Thomas M. Siebel Professor of Computer Science
K2I Distinguished Lecture - Dr. Michael Franklin "Making Sense of Big Data with the Berkeley Data Analytics Stack"
Thursday, October 9, 2014
to 6:00 PM
McMurtry Auditorium Duncan Hall
6100 Main St
Houston, Texas, USA
The Berkeley AMPLab was founded to create a new approach to data analytics systems. Launching in early 2011, the project set out to break down the technical and intellectual barriers that had arisen during decades of evolutionary development. The vision of the lab is to seamlessly integrate the three main resources available for making sense of data at scale: Algorithms (such as machine learning and statistical techniques), Machines (in the form of scalable clusters and elastic cloud computing), and People (both individually as analysts and in crowds). The lab is realizing its ideas through the development of a freely-available Open Source software stack called BDAS: the Berkeley Data Analytics Stack. In the nearly four years the lab has been in operation, we've released major components of BDAS. Several of these components have gained significant traction in industry and elsewhere: the Mesos cluster resource manager, the Spark in-memory computation framework, and the Shark query processing system. BDAS features prominently in many industry discussions of the future of the Big Data analytics ecosystem - a rare degree of impact for an ongoing academic project.
Given this initial success, the lab is continuing on its research path, moving "up the stack" to better integrate and support advanced analytics and to make people a full-fledged resource for making sense of data. In this talk, I'll first outline the motivation and insights behind our research approach and describe how we have organized to address the cross-disciplinary nature of Big Data challenges. I will then describe the current state of BDAS with an emphasis on our newest efforts, including some or all of: the GraphX graph processing system, the MLBase machine learning platform, and the SampleClean framework for combining sampling and hybrid human/computer data cleaning. Finally I will present our current views of how all the pieces will fit together to form a system that can adaptively bring the right resources to bear on a given data-driven question to meet time, cost and quality requirements throughout the analytics lifecycle.

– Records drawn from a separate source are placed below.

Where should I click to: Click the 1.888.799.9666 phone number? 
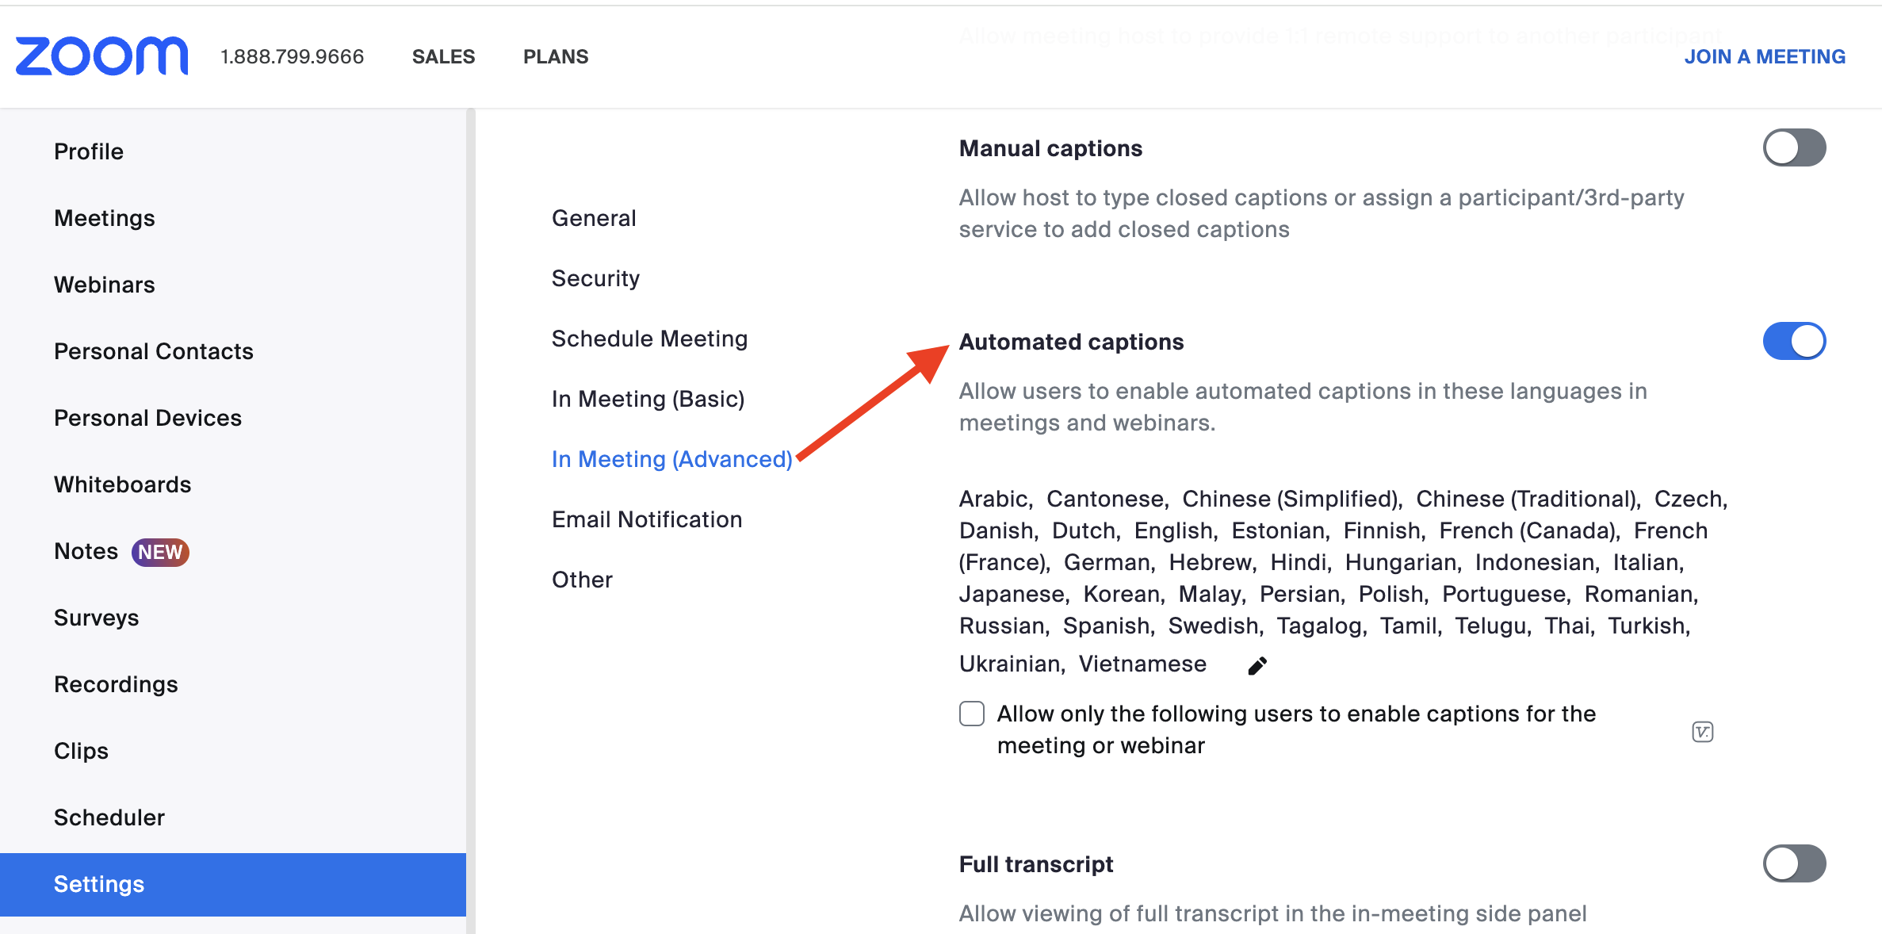pyautogui.click(x=292, y=56)
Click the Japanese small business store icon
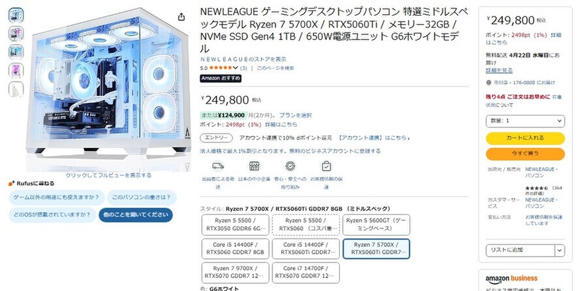This screenshot has height=291, width=587. [x=254, y=166]
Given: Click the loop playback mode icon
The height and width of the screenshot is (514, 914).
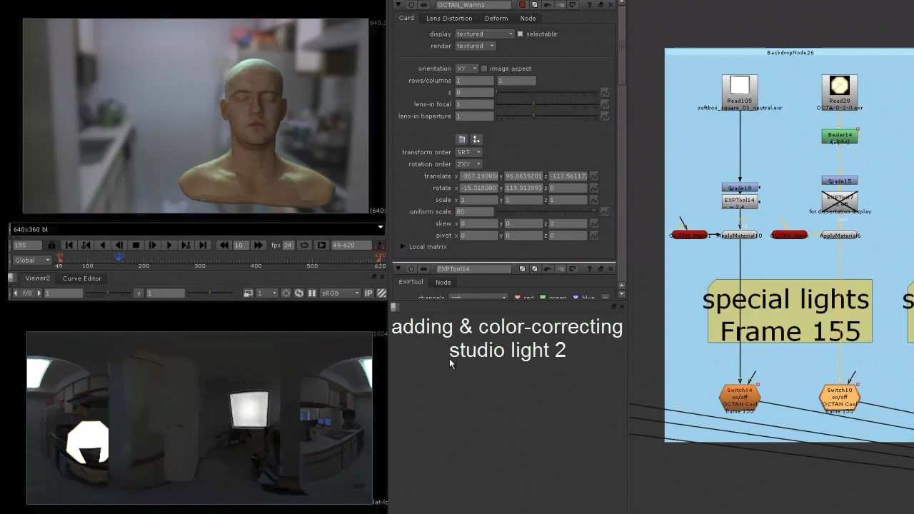Looking at the screenshot, I should pyautogui.click(x=304, y=245).
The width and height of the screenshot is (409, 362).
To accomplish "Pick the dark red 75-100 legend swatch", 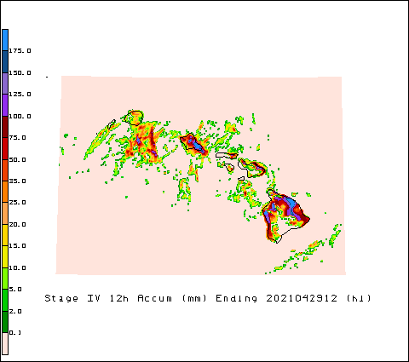I will coord(5,127).
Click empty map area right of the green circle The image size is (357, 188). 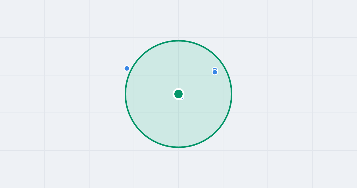coord(283,94)
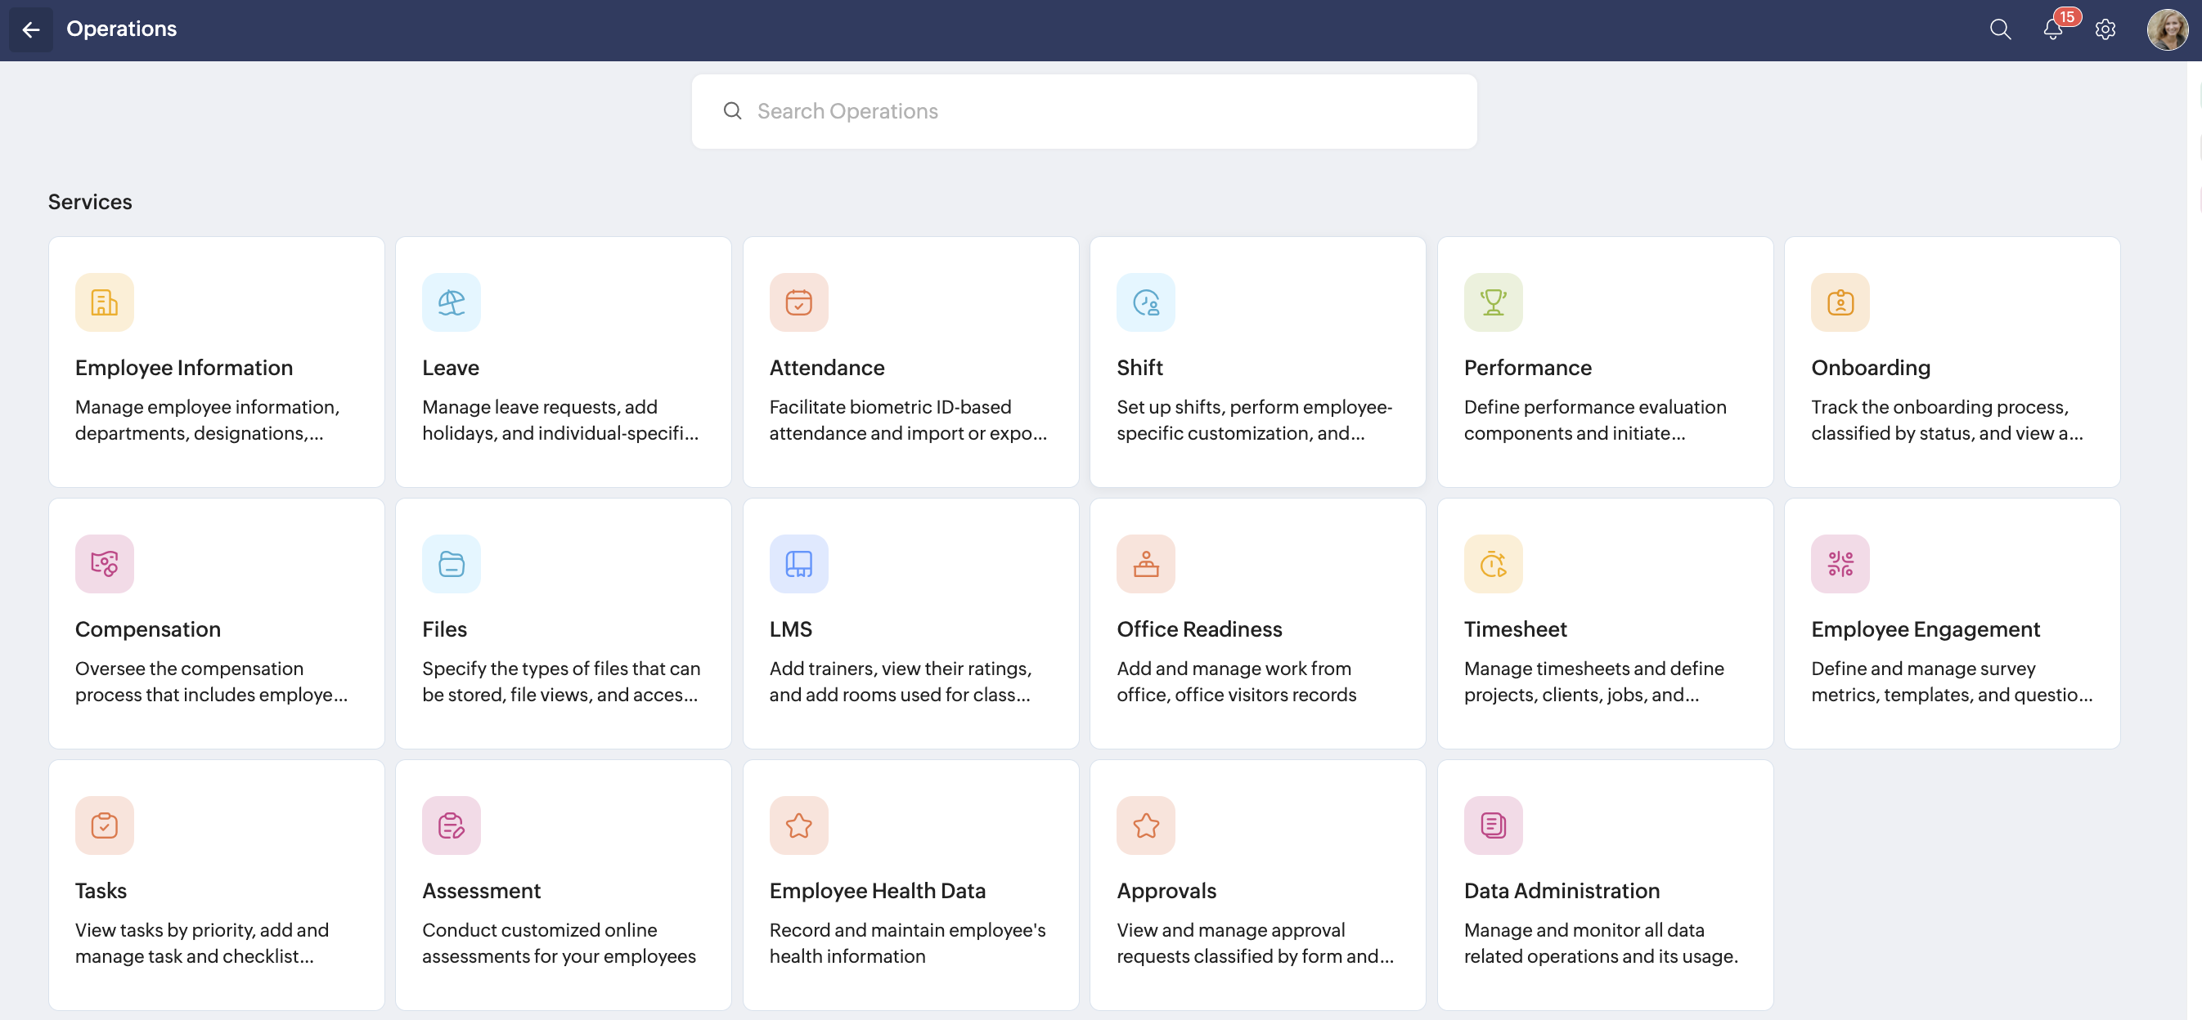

Biography of Michael Franklin:
Michael Franklin is the Thomas M. Siebel Professor of Computer Science and Chair of the Computer Science Division at the University of California, Berkeley. He has over 30 years of experience in the database, data analytics, and data management fields as a researcher, lab director, faculty member, entrepreneur, and software developer. Prof. Franklin is also the Director of the Algorithms, Machines, and People Laboratory (AMPLab) at UC Berkeley. The AMPLab currently works with 23 industrial sponsors including founding sponsors Amazon Web Services, Google, and SAP, and received a National Science Foundation CISE "Expeditions in Computing" award in March 2012. Prof. Franklin is a co-PI and Executive Committee member for the Berkeley Institute for Data Science, part of a multi-campus initiative to advance Data Science Environments. He is an ACM Fellow, a two-time winner of the ACM SIGMOD "Test of Time" award and received the outstanding Advisor Award from the Computer Science Graduate Student Association at Berkeley.